The British Retail Consortium has said up to 400 stores, including larger department stores, could shut if the higher rate goes through.
The report came as Tesco raised profit guidance after a better-than-expected first half, with the good weather helping to shrug off the impact of rising costs and intense competition.
“Competitive intensity remains elevated. However, in the first half, a better-than-expected customer response to our actions and the benefit of an extended period of good weather have helped offset the cost of our investments,” Tesco said in a statement.
Pre-tax profit at Tesco fell 6.3% to £1.31 billion in the 26 weeks to August 23 from £1.39 billion a year ago.
But adjusted operating profit rose 1.5% to £1.67 billion from £1.65 billion, beating Visible Alpha consensus of £1.56 billion, while adjusted diluted earnings per share jumped 6.8% to 15.43 pence from 14.45p.
Reflecting the better-than-expected performance, Tesco raised full-year adjusted operating profit guidance to between £2.9 billion and £3.1 billion, up from the previous range between £2.7 billion and £3.0 billion.
Jefferies analyst Frederick Wild said Tesco’s strong first half and guidance upgrade “caps a remarkable period of market share momentum, inflationary help, and weather-driven consumer spending uplift”.
Russ Mould, investment director at AJ Bell, said Tesco’s position at the top of the UK supermarket pecking order looks “more entrenched than ever”.
The pound was quoted lower at 1.3415 US dollars at the time of the London equity market close on Thursday, compared with 1.3477 US dollars on Wednesday. The euro stood at 1.1697 US dollars, down against 1.1729 US dollars. Against the yen, the dollar was trading at 147.37 yen, higher compared with 147.15 yen.
On Friday, the Government is preparing for new economic forecasts from the Office for Budget Responsibility (OBR) which are likely to set the scene for tax rises at the November Budget.

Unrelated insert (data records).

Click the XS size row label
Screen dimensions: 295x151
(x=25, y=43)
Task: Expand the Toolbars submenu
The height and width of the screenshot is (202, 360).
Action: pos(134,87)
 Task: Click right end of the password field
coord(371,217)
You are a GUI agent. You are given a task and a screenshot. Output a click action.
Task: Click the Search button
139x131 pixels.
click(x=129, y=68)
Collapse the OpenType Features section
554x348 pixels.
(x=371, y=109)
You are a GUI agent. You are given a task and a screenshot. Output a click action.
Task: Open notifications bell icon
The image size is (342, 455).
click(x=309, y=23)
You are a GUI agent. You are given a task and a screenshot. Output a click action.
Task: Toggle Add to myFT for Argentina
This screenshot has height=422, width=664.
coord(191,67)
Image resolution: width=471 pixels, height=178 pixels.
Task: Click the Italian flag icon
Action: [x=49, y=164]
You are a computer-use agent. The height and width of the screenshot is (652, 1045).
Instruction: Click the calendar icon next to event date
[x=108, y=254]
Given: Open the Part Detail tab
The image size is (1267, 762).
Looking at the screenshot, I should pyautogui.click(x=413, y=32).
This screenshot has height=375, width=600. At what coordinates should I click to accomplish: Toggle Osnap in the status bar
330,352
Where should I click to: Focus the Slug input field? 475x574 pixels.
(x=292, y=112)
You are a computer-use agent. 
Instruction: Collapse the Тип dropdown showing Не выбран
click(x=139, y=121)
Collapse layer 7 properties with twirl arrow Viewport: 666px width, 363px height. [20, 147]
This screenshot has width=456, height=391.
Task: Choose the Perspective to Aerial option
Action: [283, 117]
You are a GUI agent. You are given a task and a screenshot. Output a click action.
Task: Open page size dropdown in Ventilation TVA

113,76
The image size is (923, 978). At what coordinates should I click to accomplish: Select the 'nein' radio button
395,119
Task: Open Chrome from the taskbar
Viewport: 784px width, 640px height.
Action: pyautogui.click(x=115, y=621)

The Financial Times said Labour officials fear a productivity downgrade by the OBR alone could put a dent of up to £18 billion in the public finances, contributing to an overall fiscal hole of around £30 billion.
The FT said the OBR will on Friday formally submit to the Chancellor Rachel Reeves its initial pre-measures forecasts for the economy and public finances.
These will provide an early indication as to the shortfall.
In European equities on Thursday, the CAC 40 in Paris closed up 1.1%, while the DAX 40 in Frankfurt advanced 1.3%.
Stocks in New York were mixed at the time of the London close.
The Dow Jones Industrial Average was down 0.2%, the S&P 500 index was 0.1% lower and the Nasdaq Composite 0.2% higher.
The yield on the US 10-year Treasury was quoted at 4.11%, trimmed from 4.13% on Wednesday.
The yield on the US 30-year Treasury stood at 4.70%, narrowed from 4.72%.
Joshua Mahoney, at Rostro, noted the ongoing federal government shutdown appears to be having little impact on market appetite for risk.
But he pointed to a White House memo which warned that the economy loses around 15 billion dollars in GDP for each week the government remains shut, a “sizeable headwind if the deadlock lingers”.
Back in London, 3i Group gained 4.0% after UBS raised the private equity and venture capital company to “buy” from “neutral”, and upped its price target to 4,700p from 4,450p.
UBS believes a slowdown at Netherlands-based retailer Action is “coming to an end”, making 3i’s shares more attractive.
Action is the largest portfolio asset at 3i, which UBS believes trades “as a proxy” for the retailer.
But Experian slumped 4.2% after Fair Isaac, a software firm, announced a new programme which would give mortgage lenders the option to calculate and distribute FICO credit scores directly to customers.
Citi analysts explained that as “things stand today, credit bureaus (Experian, Equifax, TransUnion) sell the data and the FICO score to a tri-merge (merging the three reports).”
The broker noted Fair Isaac’s press release states that it is working to license its algorithm to the resellers, enabling them to pass these on to their customers, implying that this would cut out the margin that the likes of Experian and Equifax make on the FICO credit score itself.
“Our initial reaction is that this is negative for Experian and Equifax,” Citi said.
Analysts at Jefferies estimate that Fair Isaac’s new models could hurt credit bureau earnings by an average of 10% to 15%.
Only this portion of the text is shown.